Just as he did when he abruptly ordered U.S. troops into the Korean war, just as he did when he wrote a spiteful letter to a music critic, President Truman suddenly decided to fire General MacArthur in the small dark hours of the early morning. This ill-considered and brutal decision is a betrayal of the American people. It is a betrayal of their sons who have fought and died in Korea. It is a betrayal of other American fighting men who sacrificed their lives in World War to prevent the domination of Asia by a hostile nation.

The real victims of Truman’s vindictive spite against General MacArthur are the American people. For in firing MacArthur the President has set the policy of the United States in the Far East toward surrender. The appeasers in the U.N. are already rubbing their hands in glee, while the British talk about handing over Formosa to the Communist brutes. What the President has done is to turn over the making of American foreign policy in Asia to the British, the Indians and the other frightened nations who blindly hope that by letting the Communists seize all Asia they can prevent their own surrender to the Kremlin.

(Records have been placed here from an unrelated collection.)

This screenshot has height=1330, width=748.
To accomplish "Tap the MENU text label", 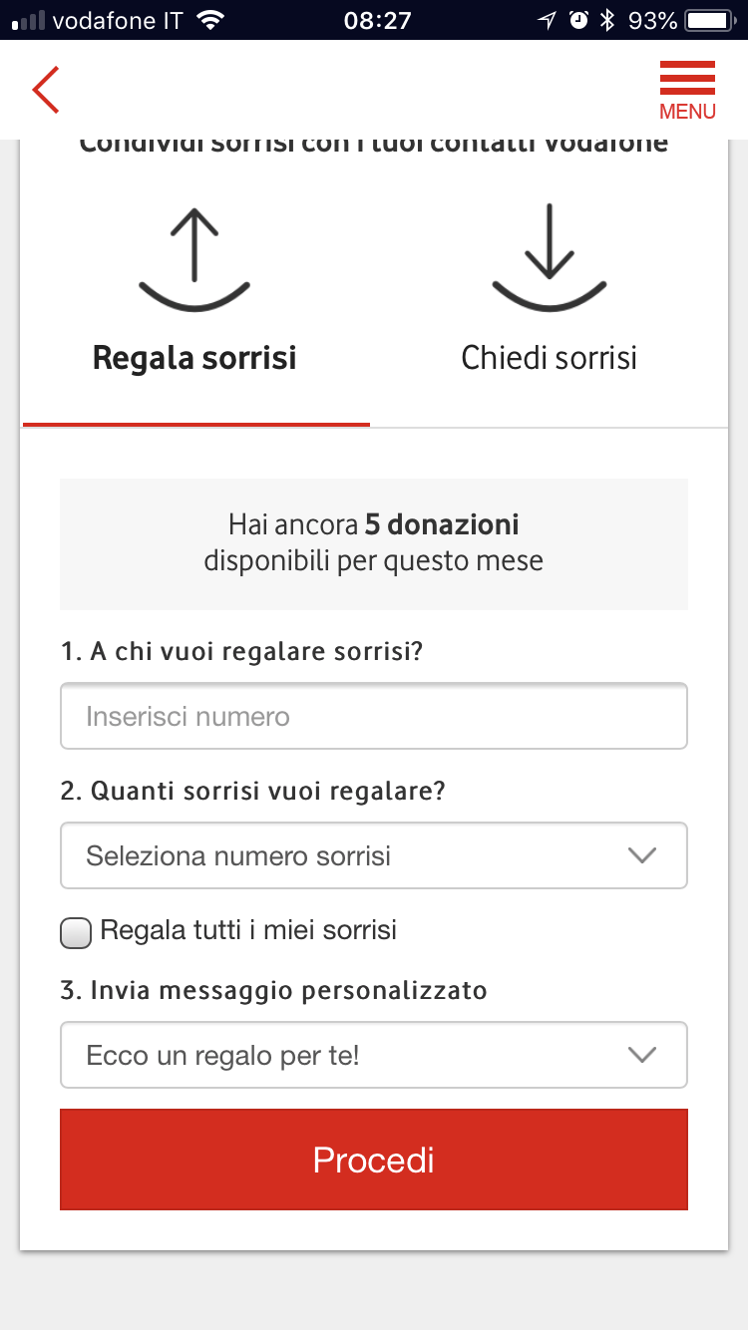I will coord(687,112).
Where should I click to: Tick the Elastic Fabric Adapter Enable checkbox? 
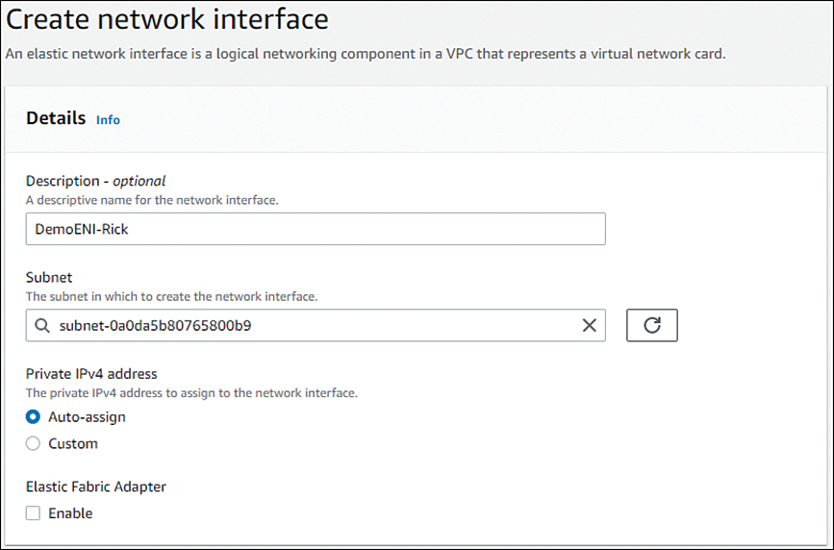pos(33,513)
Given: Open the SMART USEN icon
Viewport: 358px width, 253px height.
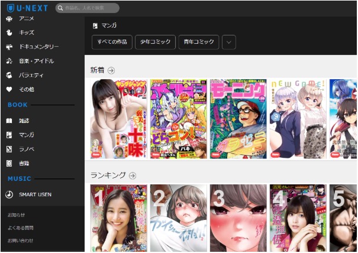Looking at the screenshot, I should [9, 194].
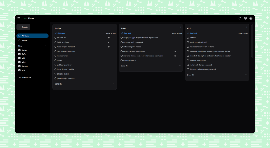The image size is (270, 148).
Task: Click Create List in the sidebar
Action: (x=26, y=77)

The ousting of General MacArthur is the greatest victory the Communists have won in the world since the fall of China was engineered by that triumvirate of failure, Truman, Acheson and Marshall. [Sec. of State Dean Acheson and U.S. Army Chief of Staff George C. Marshall] For General MacArthur has become the symbol of anti-communism in the Far East. Are the American people going to take MacArthur’s dismissal lying down? We don’t believe Americans will ever give up the fight to preserve their liberties and secure the interests of their country.

What can we do? We can start right now demanding day after day, week after week that the President reverse these disastrous policies of appeasement and cowardice in Asia. We can rise in spontaneous protest as 120 workers at the Consolidated Industries plant in Lafayette, In. rose when they marched angrily to the telegraph office to wire their disgust and disapproval of MacArthur’s ouster. We can show our united support of General MacArthur’s stand for a victory instead of a dishonorable surrender in Korea. And we can deluge Congress with demands that our views on foreign policy will prevail, that Congress force the President by its control over the purse to change his course.

It is too late to hope that impeachment proceedings, which would probably fail, can change the course of American policy. It is too late to wait for 1952. Congress and the people must act now. The President can be stopped from selling out the American people to the U.N. appeasers and the left-wing pro-Communists. He can be stopped by Congress. Through its power over appropriations Congress should now assert its control over the government of the United States and the policies of that government. Congress can and should begin at once to add to every appropriation bill strict controls on the use of the money granted, so that the President cannot continue any longer to supplant a European foreign policy for an American policy.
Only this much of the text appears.